Roughly 288 hours after Lunar midnight a small gold and silver craft descended from orbit and touched down on the surface of the Moon. The date was
July 20, 1969 at 2017Z. Within hours the history books on Earth would change forever.
Here's a little 'factoid' I found interesting. The timing of the Moon landing was very intentional (as one might expect, but maybe not for the
reasons you thought). The timing was planned to coincide with Lunar 'morning' on the Moon. Everything had been planned out, but no one had ever
actually set foot on the Moon before that day, and no one was 100% certain how all the theories would work. They were pretty confident all the
equipment would survive (provided they didn't crash), but the human element still had a degree of uncertainty. How would mankind survive the dramatic
temperature swings of the Moon?
Well, for one thing, the astronauts would never experience the full temperature swings on the Moon, they wouldn't be there long enough. A Lunar day
is (27) Earth days long. In this time the temperature at the Moon's surface swings from -280F to +260F. Some quick math will tell you this means the
temperatures increase from their lowest to their highest at a rate of roughly 40F degrees per Earth day, and that the surface temps would be at about
0F degrees roughly 288 hours after Lunar midnight. This would allow a margin of 3 days (in the event of a problem) before temps reached 120F.

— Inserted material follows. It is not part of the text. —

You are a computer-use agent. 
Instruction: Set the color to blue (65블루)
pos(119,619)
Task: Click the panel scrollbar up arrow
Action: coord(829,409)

Now, temps don't work the same way on the Moon as they do on Earth because there's no atmosphere to heat up, so the only two ways things get hot is
through radiant heat and conductive heat. The space suits were designed to reflect 90% of the radiant heat, and their boots were insulated to isolate
conductive heat as much as possible (hence the thick soles on the actual Moon overshoes and the old Moon Boots of the 70's). In any case though, heat
was still a concern, especially extreme high temperatures.
Of all the Moon missions, Apollo 17 spent the longest time on the surface of the Moon (3 days). But even Apollo 17 considered heat, so it started
earlier (colder) in the Lunar day.
And one other little interesting factoid, Buzz Aldrin reported noticing how his helmet got hotter in the sun than in the shade of the Moon, but
noticed no temperature changes in his suit going from sun to shadow. So maybe at the end of the day, the helmet would have been the weak link in Moon
EVA's. In any case, the engineers probably planned it just right.
Probably useless trivia, I know, but I thought some might be interested.